> **SHORT PROBLEM**
Copy every line of the records below, swapping "Click" for "Tap" and leaving everything else untouched.
## START EXERCISE INPUT
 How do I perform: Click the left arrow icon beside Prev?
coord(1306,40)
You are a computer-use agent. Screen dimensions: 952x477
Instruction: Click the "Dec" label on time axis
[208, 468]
## END EXERCISE INPUT
> **EXERCISE SOLUTION**
 How do I perform: Tap the left arrow icon beside Prev?
coord(1306,40)
You are a computer-use agent. Screen dimensions: 952x477
Instruction: Tap the "Dec" label on time axis
[208, 468]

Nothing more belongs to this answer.